[BEGIN Listing]

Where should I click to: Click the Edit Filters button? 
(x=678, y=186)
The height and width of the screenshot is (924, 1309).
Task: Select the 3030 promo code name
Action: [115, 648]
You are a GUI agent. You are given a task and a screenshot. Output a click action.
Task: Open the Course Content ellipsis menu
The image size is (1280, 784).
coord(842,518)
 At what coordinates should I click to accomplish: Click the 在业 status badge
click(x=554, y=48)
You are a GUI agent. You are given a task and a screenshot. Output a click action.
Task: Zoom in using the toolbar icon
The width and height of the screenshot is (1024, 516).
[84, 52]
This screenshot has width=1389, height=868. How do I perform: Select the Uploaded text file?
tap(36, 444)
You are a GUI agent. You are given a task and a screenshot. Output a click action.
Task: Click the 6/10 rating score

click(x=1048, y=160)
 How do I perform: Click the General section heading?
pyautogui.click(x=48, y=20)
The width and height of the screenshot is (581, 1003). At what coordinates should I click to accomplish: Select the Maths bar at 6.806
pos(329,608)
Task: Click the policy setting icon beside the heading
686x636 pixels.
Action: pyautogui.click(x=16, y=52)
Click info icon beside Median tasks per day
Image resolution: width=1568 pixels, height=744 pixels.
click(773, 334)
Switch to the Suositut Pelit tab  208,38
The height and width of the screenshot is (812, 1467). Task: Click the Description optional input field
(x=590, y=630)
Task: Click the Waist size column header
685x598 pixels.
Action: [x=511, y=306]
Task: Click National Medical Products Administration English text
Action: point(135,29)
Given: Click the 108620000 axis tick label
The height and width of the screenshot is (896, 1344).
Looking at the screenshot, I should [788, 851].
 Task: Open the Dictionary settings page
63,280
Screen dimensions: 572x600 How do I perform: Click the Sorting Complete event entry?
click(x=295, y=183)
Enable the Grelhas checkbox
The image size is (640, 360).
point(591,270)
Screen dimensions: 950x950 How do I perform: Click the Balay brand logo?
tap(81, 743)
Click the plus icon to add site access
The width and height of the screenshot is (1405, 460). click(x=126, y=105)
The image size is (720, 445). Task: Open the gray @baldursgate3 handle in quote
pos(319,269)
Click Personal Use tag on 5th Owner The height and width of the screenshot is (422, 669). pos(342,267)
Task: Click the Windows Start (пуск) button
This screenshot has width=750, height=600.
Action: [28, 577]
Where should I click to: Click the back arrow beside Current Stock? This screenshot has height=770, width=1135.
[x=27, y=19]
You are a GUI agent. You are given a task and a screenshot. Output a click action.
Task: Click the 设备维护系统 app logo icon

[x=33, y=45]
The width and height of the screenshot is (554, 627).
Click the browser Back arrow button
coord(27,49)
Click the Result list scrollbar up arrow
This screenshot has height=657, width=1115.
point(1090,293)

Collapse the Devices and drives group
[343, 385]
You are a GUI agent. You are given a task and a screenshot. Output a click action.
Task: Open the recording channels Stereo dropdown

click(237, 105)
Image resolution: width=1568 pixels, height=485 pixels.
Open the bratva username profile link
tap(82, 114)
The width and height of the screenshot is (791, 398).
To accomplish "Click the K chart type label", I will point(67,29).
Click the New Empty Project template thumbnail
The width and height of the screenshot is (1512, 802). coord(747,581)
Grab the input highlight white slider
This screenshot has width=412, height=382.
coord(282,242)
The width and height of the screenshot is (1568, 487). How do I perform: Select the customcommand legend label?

[END Listing]

# Problem
Pull out every line of the listing above that contains the string "arrow", and copy each one unchanged.

# Solved problem
Where should I click to: Click the back arrow beside Current Stock? This screenshot has height=770, width=1135.
Click the browser Back arrow button
Click the Result list scrollbar up arrow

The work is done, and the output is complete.